= Stomachic =

Historical group of drugs

Stomachic is a historic term for a medicine that serves to tone the stomach, improving its function and increase appetite. While many herbal remedies claim stomachic effects, modern pharmacology does not have an equivalent term for this type of action.
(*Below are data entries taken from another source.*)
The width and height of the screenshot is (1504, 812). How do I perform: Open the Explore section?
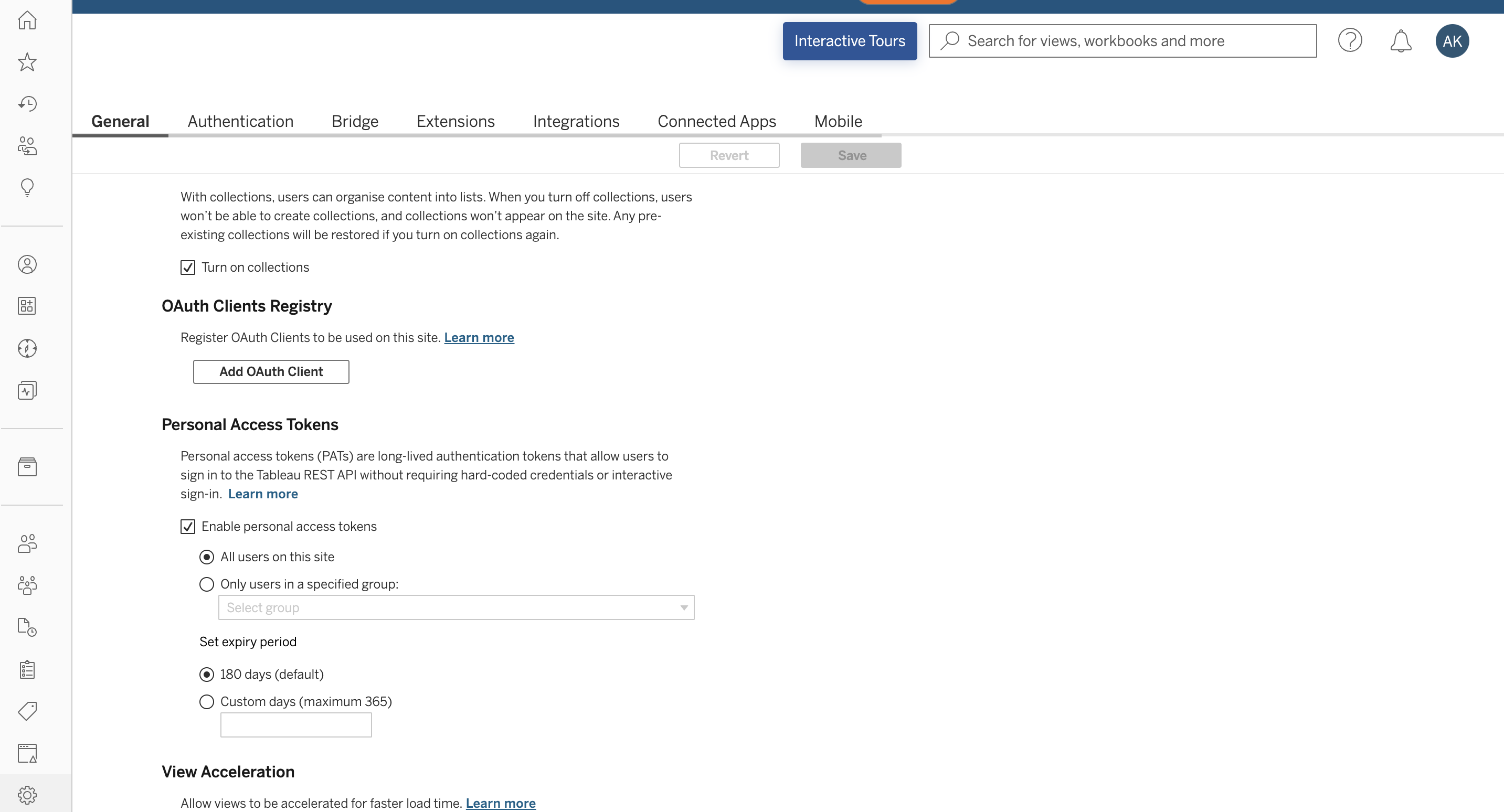click(x=27, y=348)
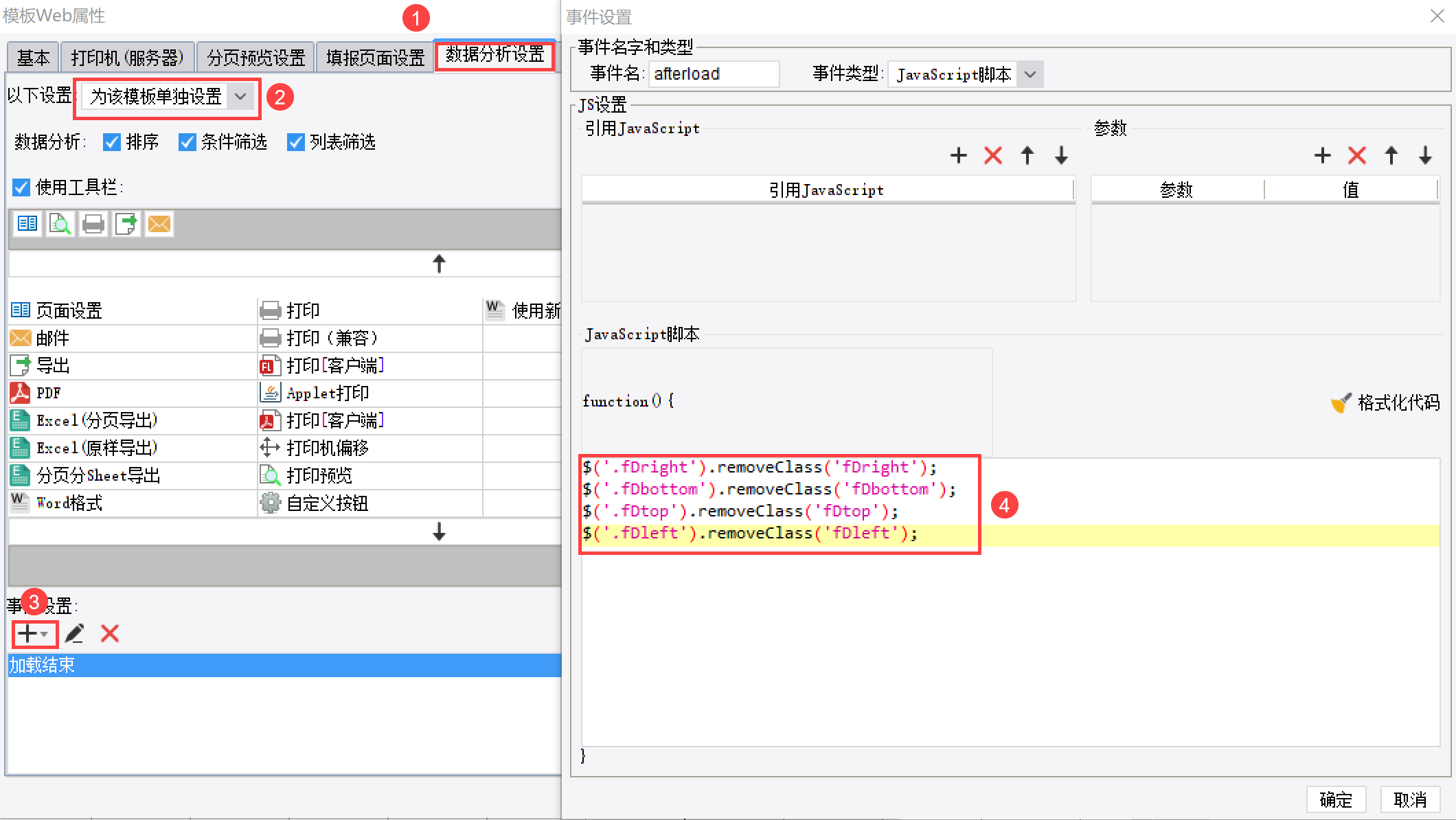Delete selected event with red X
The width and height of the screenshot is (1456, 820).
coord(110,633)
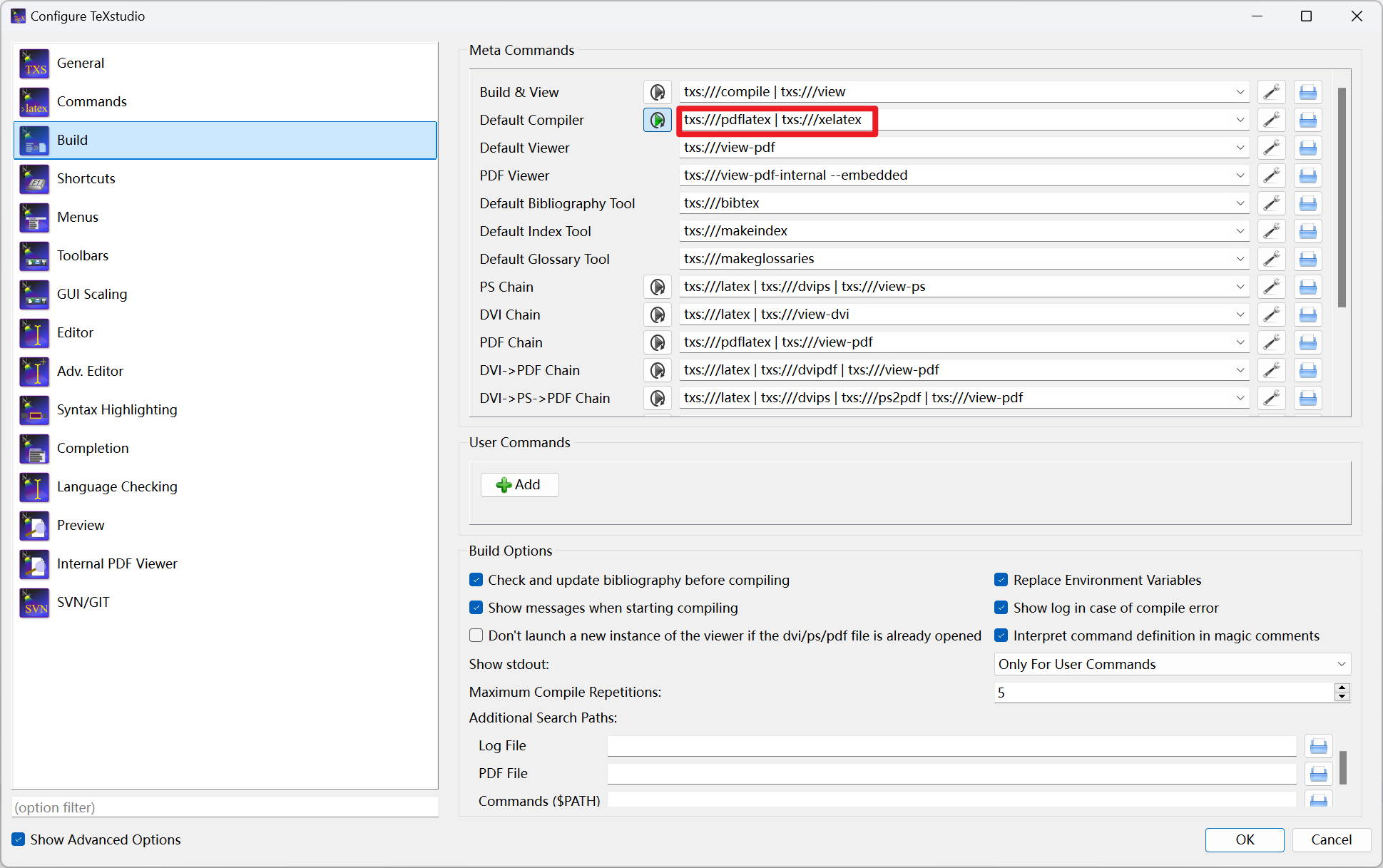Click Add under User Commands
Image resolution: width=1383 pixels, height=868 pixels.
coord(519,485)
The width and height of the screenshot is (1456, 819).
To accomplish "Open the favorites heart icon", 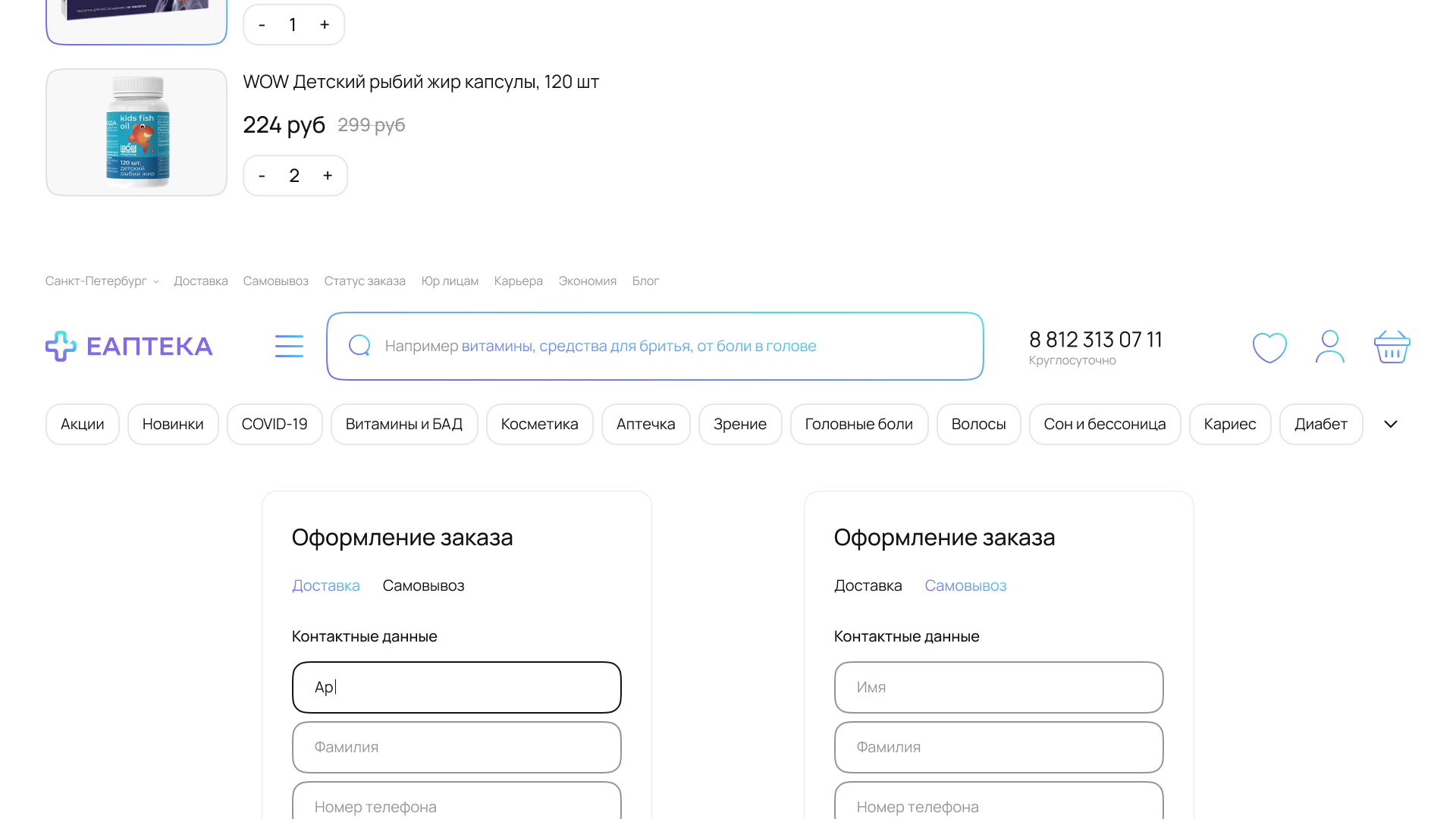I will tap(1269, 347).
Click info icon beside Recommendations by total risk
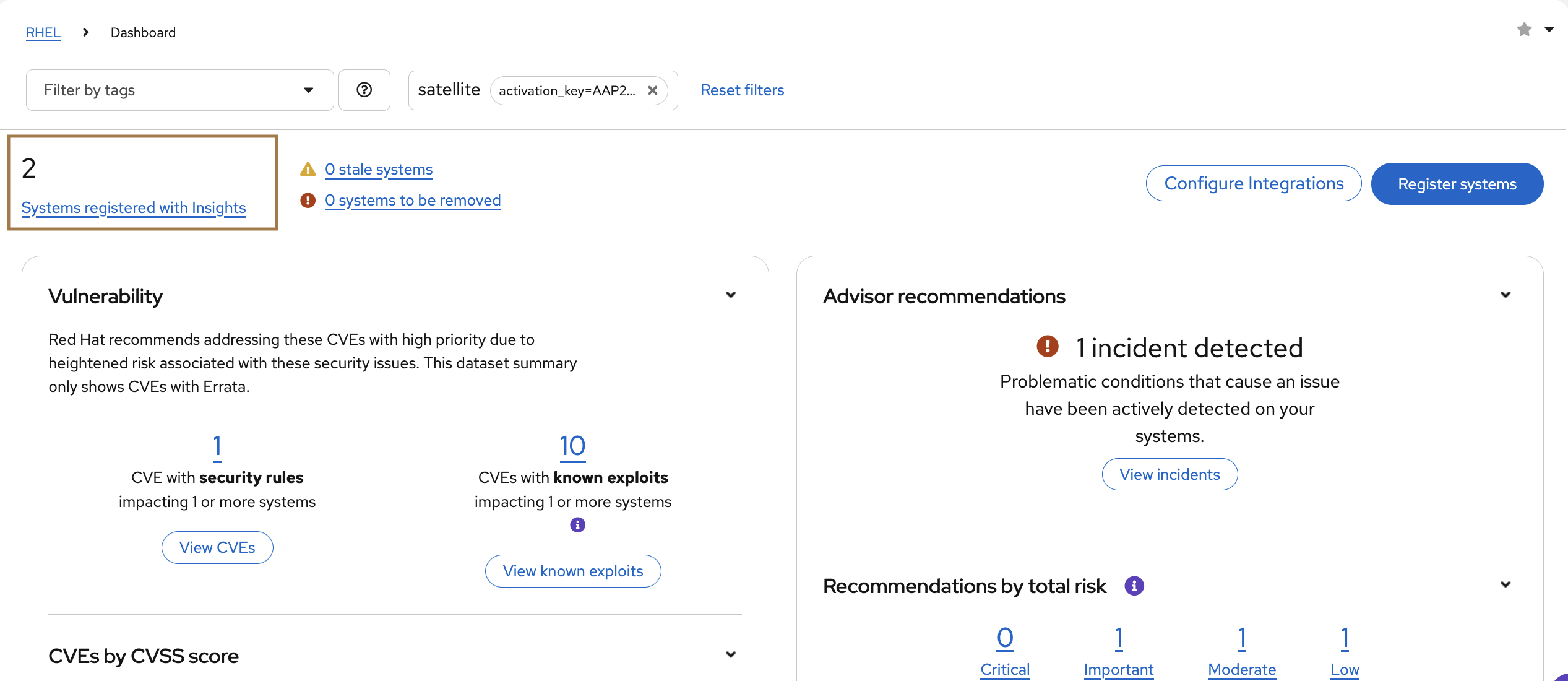 tap(1134, 586)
Herbs with putative stomachic effects include:
- Agrimony
- Aloe
- Anise
- Avens (Geum urbanum)
- Barberry
- Bitterwood (Picrasmaa excelsa)
- Cannabis
- Cayenne
- Centaurium
- Cleome
- Colombo (herb) (Frasera carolinensis)
- Dandelion
- Elecampane
- Ginseng
- Goldenseal
- Grewia asiatica (Phalsa or Falsa)
- Hops
- Holy thistle
- Juniper berry
- Mint
- Mugwort
- Oregano
- Peach bark
- Rhubarb
- White mustard seeds
- Rose hips
- Rue
- Sweet flag (Acorus calamus)
- Wormwood (Artemisia absinthium)

The purported stomachic mechanism of action of these substances is to stimulate the appetite by increasing the gastric secretions of the stomach; however, the actual therapeutic value of some of these compounds is dubious. Some other important agents used are:
- Bitters: used to stimulate the taste buds, thus producing reflex secretion of gastric juices. Quassia, Aristolochia, gentian, and chirata are commonly used.
- Alcohol: increases gastric secretion by direct action and also by the reflex stimulation of taste buds.
- Miscellaneous compounds: including insulin which increases the gastric secretion by producing hypoglycemia, and histamine, which produces direct stimulation of gastric glands.